Among roleplaying games, the one that comes to mind for leaning into this is of course Paranoia, where things getting wildly out of control is meant to be part of the fun. It definitely embraces comedy. And in (ahem) my own labour of love, Monstrous Mishaps, I of course do the same thing. The more ridiculous and dignity-free a way the players find to succeed, the better it fits the game’s themes. Which is, I still think, an excellent way of doing it.

But I actually think that a better example for how you can open the door to randomness without going all out on it is the early Vampire: the Masquerade books I’ve been reading my way through.

And, look, I know what you’re thinking. VtM? The game that’s justifiably blamed for the entire “roleplaying is aaaaaaaaart, man!” vibe that dominated the nineties and encouraged GMs to force through their Incredibly Important Themes no matter how badly they had to mutilate the game to do it? The gold standard for pretentious, oppressive metaplot? And, well, yes, that’s fair. But I mean the very early days.

Because, you see, in those early days, the premise of the game was still that you were something that shouldn’t exist… but that you existed anyway. And that coloured everything. It took place in a world that had lost the plot, where there was no justice and no consistency, just cold facts of the environment. You were a vampire, but you weren’t a sleek, elegant movie vampire – you were just some person who had gotten stuck with the powers and limitations of a vampire and had to figure out what to do about it. You weren’t guaranteed success or failure, because if the universe had been in the habit of guaranteeing anything, it would have made sure you never existed in the first place.

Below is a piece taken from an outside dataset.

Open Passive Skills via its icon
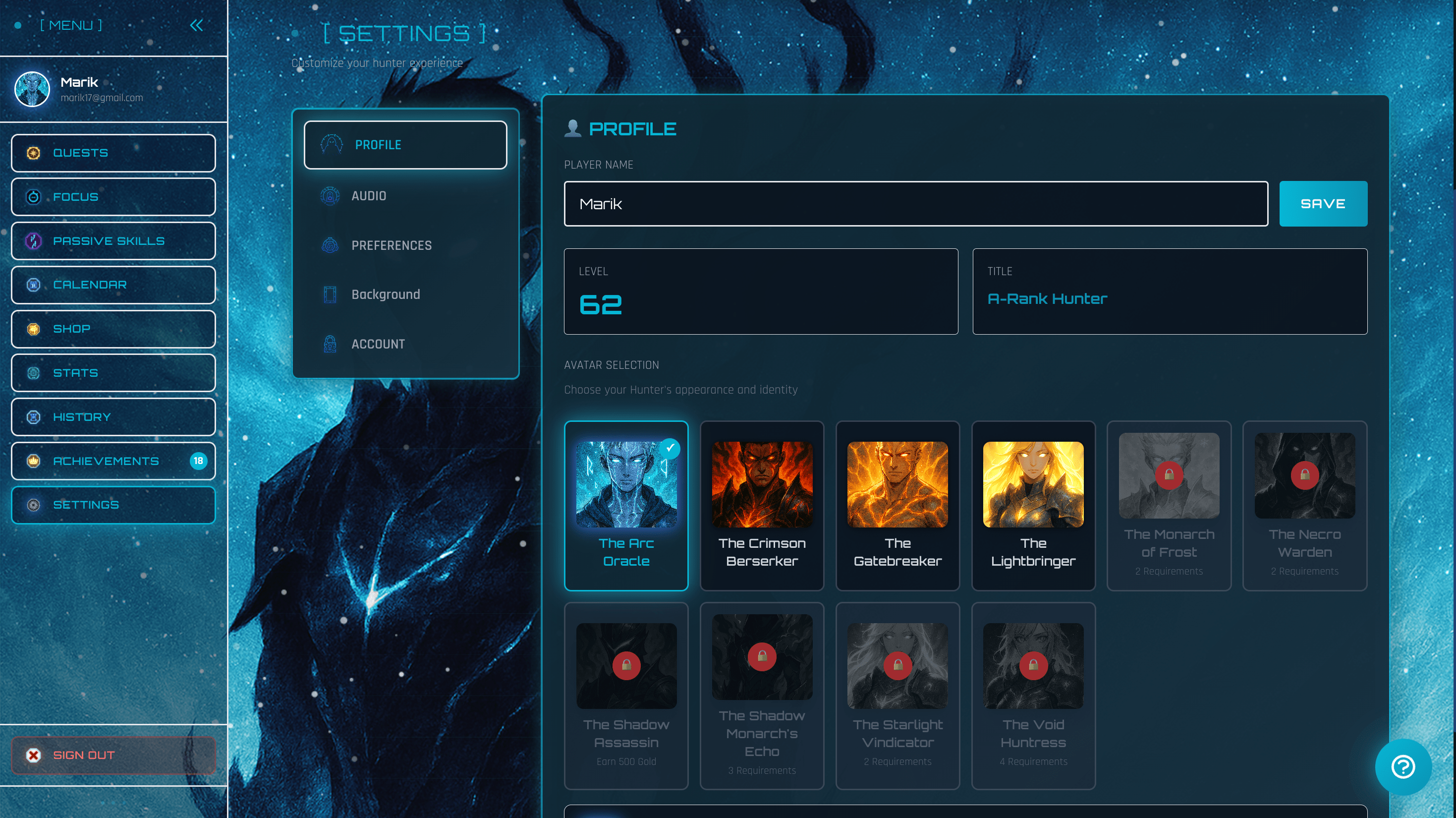The height and width of the screenshot is (818, 1456). point(33,241)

You could see it in the NPCs, too. A lot of them were powerful, sure, but they were also usually not wholly successful – their backstories usually read like a laundry list of phyrric victories and disappointments, of half-measures and derailed plans. You could just hear the dice rattling in the background. The game clearly took place in a world that usually refused to serve up simple, satisfying plots, where pratfalls didn’t break the ambience but just gave you another thing to feel gloomy about. It embraced tragedy.

Needless to say, it didn’t last, but still… it makes reading those early books informative.